Exercise: Consistent mileage with the dog plus 3 gym workouts and a Youtube yoga session. It’s been a busy old week but making the most of increased energy.
Week 11
Slowly starting to feel more like myself. Nausea mainly in the evening but not so bad now.
Had a midwife appointment this week. Bloods taken, measurements noted and maths done – the midwife reckons we could be 12 weeks using the typical calculation (first day of your last period). Given the length of my last couple of cycles, we think we’re only about 10 weeks but it’s difficult to know. I’m still trying not to get ahead of myself but have a great idea for how to tell our friends and family if we are in fact 12 weeks!
Exercise: With feeling better I completed 3 gym workouts this week. Kept things a little stripped back and focused more on technique, core control and mobility. Usual walks with the pooch were fine though some of those hills have me puffing!
Week 12 - Scan week
It’s scan week! Thankfully COVID restrictions have been relaxed which means my hubby can come. My heart goes out to all the fathers who weren’t allowed to go to their baby scans just a few weeks ago, and to the mothers that had to go through that experience on their own for I know only too well that sometimes they aren’t as joyful.

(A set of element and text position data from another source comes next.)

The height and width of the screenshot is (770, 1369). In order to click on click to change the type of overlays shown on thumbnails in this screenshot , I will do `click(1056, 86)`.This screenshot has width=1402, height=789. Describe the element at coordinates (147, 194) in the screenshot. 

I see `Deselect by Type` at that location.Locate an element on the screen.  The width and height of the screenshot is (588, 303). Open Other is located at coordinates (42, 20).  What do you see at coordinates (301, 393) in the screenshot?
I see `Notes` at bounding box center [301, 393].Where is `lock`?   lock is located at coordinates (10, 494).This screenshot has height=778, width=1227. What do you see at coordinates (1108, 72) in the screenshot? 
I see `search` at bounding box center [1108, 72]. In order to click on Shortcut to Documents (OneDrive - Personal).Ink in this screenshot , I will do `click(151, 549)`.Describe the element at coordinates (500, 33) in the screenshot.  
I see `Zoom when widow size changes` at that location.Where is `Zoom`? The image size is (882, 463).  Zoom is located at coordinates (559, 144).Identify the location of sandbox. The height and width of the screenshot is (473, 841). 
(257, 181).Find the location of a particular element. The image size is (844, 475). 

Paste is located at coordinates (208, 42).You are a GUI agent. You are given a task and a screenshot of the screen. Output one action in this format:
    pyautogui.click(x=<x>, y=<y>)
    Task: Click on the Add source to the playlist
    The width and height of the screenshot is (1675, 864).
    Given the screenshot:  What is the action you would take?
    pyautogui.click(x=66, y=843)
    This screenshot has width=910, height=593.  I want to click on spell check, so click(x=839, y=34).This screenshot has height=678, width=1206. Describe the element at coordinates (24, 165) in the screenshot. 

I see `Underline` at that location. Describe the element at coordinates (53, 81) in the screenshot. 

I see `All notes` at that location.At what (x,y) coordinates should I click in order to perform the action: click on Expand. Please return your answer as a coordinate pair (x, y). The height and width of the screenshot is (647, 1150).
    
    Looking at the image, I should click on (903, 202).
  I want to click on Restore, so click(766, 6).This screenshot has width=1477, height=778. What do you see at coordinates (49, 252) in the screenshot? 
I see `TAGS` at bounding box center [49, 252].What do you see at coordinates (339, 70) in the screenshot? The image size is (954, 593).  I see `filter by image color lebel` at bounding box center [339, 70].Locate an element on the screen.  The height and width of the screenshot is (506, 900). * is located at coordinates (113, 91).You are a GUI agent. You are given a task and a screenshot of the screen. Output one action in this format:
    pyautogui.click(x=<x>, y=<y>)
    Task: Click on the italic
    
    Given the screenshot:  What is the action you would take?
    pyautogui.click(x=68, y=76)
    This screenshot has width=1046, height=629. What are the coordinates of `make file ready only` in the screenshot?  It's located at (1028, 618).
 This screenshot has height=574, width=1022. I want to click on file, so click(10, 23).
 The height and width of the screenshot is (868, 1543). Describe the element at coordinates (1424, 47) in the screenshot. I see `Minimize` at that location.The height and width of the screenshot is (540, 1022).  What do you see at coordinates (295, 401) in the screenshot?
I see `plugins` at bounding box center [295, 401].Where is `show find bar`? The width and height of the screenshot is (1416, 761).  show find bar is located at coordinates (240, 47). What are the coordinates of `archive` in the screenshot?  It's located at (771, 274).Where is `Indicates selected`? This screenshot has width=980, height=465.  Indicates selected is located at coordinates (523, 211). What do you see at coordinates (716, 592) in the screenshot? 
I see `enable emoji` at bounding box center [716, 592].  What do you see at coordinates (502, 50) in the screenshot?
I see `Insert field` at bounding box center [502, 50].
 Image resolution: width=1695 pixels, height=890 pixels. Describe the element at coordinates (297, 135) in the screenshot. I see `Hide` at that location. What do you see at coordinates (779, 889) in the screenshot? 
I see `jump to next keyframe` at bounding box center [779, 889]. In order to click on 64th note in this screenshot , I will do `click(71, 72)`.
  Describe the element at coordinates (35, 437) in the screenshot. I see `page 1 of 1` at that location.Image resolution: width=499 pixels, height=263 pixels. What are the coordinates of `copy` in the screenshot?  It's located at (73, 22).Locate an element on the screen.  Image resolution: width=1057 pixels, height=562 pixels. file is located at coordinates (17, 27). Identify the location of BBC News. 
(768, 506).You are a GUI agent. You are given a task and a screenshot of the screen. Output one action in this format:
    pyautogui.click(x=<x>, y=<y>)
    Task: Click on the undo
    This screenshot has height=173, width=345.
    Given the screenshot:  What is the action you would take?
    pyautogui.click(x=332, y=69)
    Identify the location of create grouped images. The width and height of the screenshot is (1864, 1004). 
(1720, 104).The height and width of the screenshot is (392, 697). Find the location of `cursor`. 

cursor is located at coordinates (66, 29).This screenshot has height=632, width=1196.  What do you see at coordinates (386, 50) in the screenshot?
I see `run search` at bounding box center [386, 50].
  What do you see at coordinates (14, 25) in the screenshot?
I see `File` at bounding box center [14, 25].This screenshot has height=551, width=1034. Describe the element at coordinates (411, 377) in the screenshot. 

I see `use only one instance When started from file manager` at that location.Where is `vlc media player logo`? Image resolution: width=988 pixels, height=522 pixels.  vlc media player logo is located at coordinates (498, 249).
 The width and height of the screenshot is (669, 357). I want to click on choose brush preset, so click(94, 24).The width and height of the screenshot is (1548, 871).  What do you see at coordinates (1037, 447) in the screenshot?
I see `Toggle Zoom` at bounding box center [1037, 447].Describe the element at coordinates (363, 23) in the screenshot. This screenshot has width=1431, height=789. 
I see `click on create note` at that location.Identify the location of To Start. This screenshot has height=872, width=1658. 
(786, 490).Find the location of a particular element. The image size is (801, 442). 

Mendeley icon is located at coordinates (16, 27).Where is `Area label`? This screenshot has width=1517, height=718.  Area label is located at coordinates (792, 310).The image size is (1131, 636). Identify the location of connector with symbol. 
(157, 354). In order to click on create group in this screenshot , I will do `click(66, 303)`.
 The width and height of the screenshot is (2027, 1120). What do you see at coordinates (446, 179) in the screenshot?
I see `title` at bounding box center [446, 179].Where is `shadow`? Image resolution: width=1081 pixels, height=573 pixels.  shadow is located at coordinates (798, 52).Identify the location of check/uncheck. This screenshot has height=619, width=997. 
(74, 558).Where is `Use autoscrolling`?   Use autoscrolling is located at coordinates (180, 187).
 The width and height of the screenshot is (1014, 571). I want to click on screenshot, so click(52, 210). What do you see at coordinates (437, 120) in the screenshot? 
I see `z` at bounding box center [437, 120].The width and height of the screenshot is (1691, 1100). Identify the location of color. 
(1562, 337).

As we drive closer and closer to the hospital I realise just how nervous and emotional I am. I realise that despite trying not to get too excited, I’ve already bonded with this baby. I already feel like a Mum.
Seeing your baby for the first time is surreal! Even though I have the apps and inevitably turned to Dr Google meaning I’ve seen all the odd, alien-like images of a foetus, it’s crazy to see AN ACTUAL HUMAN growing inside of me! I don’t know what I was expecting – maybe a blob!? – but that scan sure made things feel real. There’s a tiny human with two arms and two legs, a giant head and a clear heartbeat.
When we see that scan, and our baby, you can feel the tension in the room lift to be replaced with excitement and happiness. For me, it feels like a weight has been lifted off of my shoulders that in all honesty, I hadn’t realised was weighing me down quite so much.
Baby Evans due May 2021. We’re going to be parents. Mad.
And that’s it. My first trimester in a nutshell.
Here are a few extras I thought I’d share, things that have been useful for me during this time:
The book Expecting Better by Emily Oster. Tagline: ‘why the conventional pregnancy wisdom is wrong and what you really need to know’.
The PregLife app. Gives you a week-by-week breakdown of pregnancy highlighting the key things that are happening to baby, mum and dad.
The OviaPregnancy app. Provides information on the baby’s development for each week and has a handy look up tool for safe/unsafe foods during pregnancy. Best of all in my opinion is the cute section that shows you how big your baby’s hand and foot is each week in comparison to how it will be (roughly) once born!
The HealthZoneUK app. Upon getting the app make sure you confirm your appropriate healthcare service provider and it gives you all the latest COVID information relating to your appointments and more.
Nutri Multi-Essentials for Pregnancy. Of course, do your own research to find the right pregnancy supplement for you. Something to look out for that this one has covered is the active form of vitamin B9 (folic acid) as folate and vitamin B12 bypassing the need for conversion which some people struggle to do.